> [ASSIGNED TASK 1]: In the interview about the Monkey King novel, copy the passage starting with "While there is" and going on through "to those choices?".
> [ASSIGNED TASK 2]: Translate this sentence from the interview about the Monkey King novel into Spanish: "I think he’d find it pretty funny, and pretty fitting, to be a young woman in San Francisco."
> [ASSIGNED TASK 3]: Extend the interview about the Monkey King novel from its final line onward.

> [QUOTED PASSAGE]:

----

What was the appeal of re-inventing the Monkey King myth? How does Maya fit and challenge that role?

Well, all of urban fantasy is updating old myths and folktales, so why not give a Chinese legend the same treatment? Gender-bending the Monkey King is also a pretty contemporary thing to do. But it’s also about: what would the Monkey King choose to be in this century, in this place? I think he’d find it pretty funny, and pretty fitting, to be a young woman in San Francisco. It speaks to his place as an outsider, a god who is considered “less than” other gods, and who is relegated to a lowly position despite his overwhelming accomplishments and abilities.

 

While there is a mystery to be solved you aren’t making Maya the typical lone urban fantasy detective. In fact, they’re more focused on their community and also political activism which was so refreshing. What led to those choices?

No big mystery there ;). Maya lives and works in my own community, doing the work I and my community members do. My purpose here was to represent a corner of the world—my corner—that is almost never seen in media or the arts; to depict and normalize Asian Americans, progressives, and activists, at a time when the mainstream narrative of all three is pretty hostile.

It’s not a coincidence I did this during Trump’s administration. I was working on something else when he was elected, an early, partial draft of MONKEY relegated to a drawer for a time. But when the election happened, every writer and artist I knew was just struck silent for weeks afterwards. All our work seemed so … pointless, so silly. And every writer and artist I knew then either doubled down on a political project, or shifted gears towards a project that spoke to the place we found our country in suddenly.

I shifted back from a more “artistic” story to MONKEY, a deliberately commercial and accessible book that depicted activism and progressivism and immigrant communities during a time when a large chunk of our population was rallying behind the most fascist, anti-immigrant leader we’ve seen in nearly a century.

In the novel identity is a theme. We have the Bay Area full of characters from many cultures (and some of those also mythical creatures) all deciding who they want to be? What interests you on that subject?

----

Records from a data collection:

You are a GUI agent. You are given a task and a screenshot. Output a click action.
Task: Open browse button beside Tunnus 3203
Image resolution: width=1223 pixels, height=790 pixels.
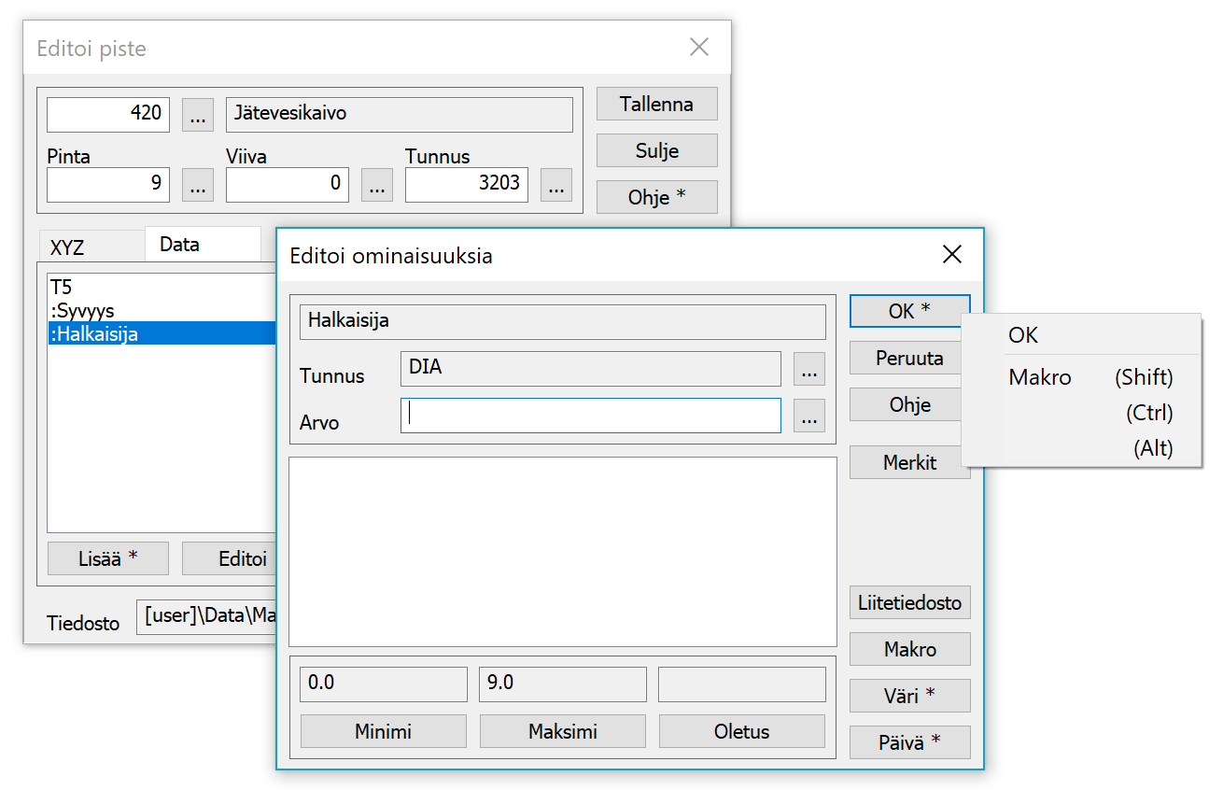(x=555, y=185)
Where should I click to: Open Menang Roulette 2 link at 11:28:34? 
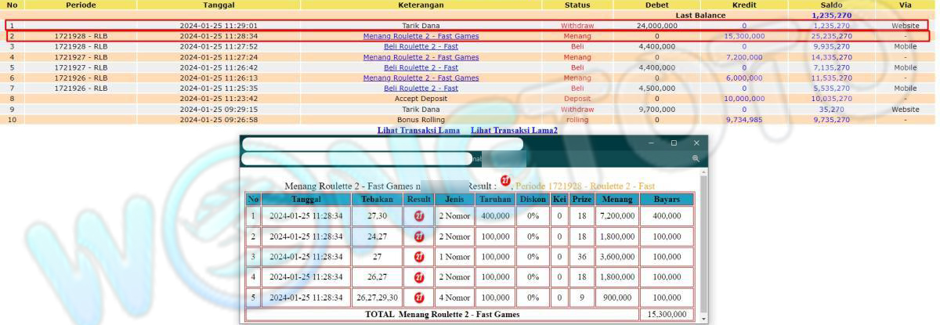tap(421, 36)
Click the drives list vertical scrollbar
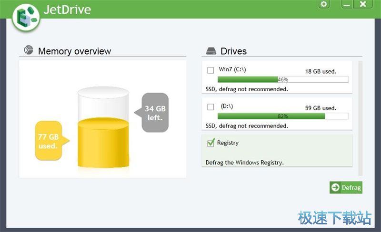The height and width of the screenshot is (232, 381). (360, 118)
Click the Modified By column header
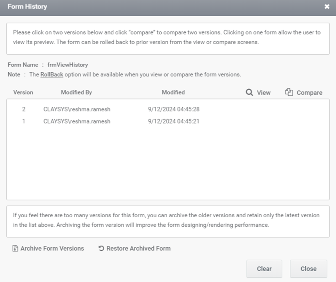Image resolution: width=336 pixels, height=282 pixels. pyautogui.click(x=77, y=92)
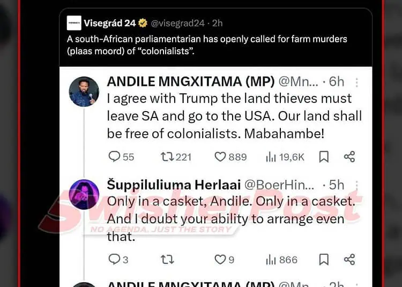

----

> [EXERCISE OUTPUT 1]:
While there is a mystery to be solved you aren’t making Maya the typical lone urban fantasy detective. In fact, they’re more focused on their community and also political activism which was so refreshing. What led to those choices?

> [EXERCISE OUTPUT 2]: Creo que le parecería bastante gracioso, y bastante apropiado, ser una mujer joven en San Francisco.

> [EXERCISE OUTPUT 3]:
I’ve spent my adult life working in “identity politics”; more specifically, working in the cultural corner of the Asian American section of the social justice world. Our project there is to make space for the Asian American voice in our broader society, and to normalize being Asian American, being people of color, being more recent immigrants, in American society. So naturally I wanted to reflect both this social justice project, and the reality of living in a very diverse community in a very diverse region. On a very basic level, the Bay Area you see in MONKEY is the Bay Area that I live in, minus the magic and monsters (we have our own form of magic, and our own type of monsters.)

What else can we look forward to you in the future and where can we find out more?

Right now I’m working on finishing up the sequel to MONKEY AROUND, currently titled MONKEY TIME. After that, we’ll see how sales go and if my publisher wants to put out a series. When I’m done with MONKEY TIME, I’ll either work on my alternate history Mars novel, or a dark urban fantasy taking place in Berlin. The latter will require another trip to Berlin, though, so a lot will depend upon how the pandemic develops. You can keep up with me easily though: I’m about to launch a new website at clairelight.org and you can always catch me offering unsolicited opinions at @seelight on Twitter. I’ll also be reading at San Francisco’s Litcrawl on Oct. 23, and attending Discon online in December (the weekend before Xmas.) Hope to see you all out there!

If there was one book (not your own) that you wish you could get everyone to read what would it be?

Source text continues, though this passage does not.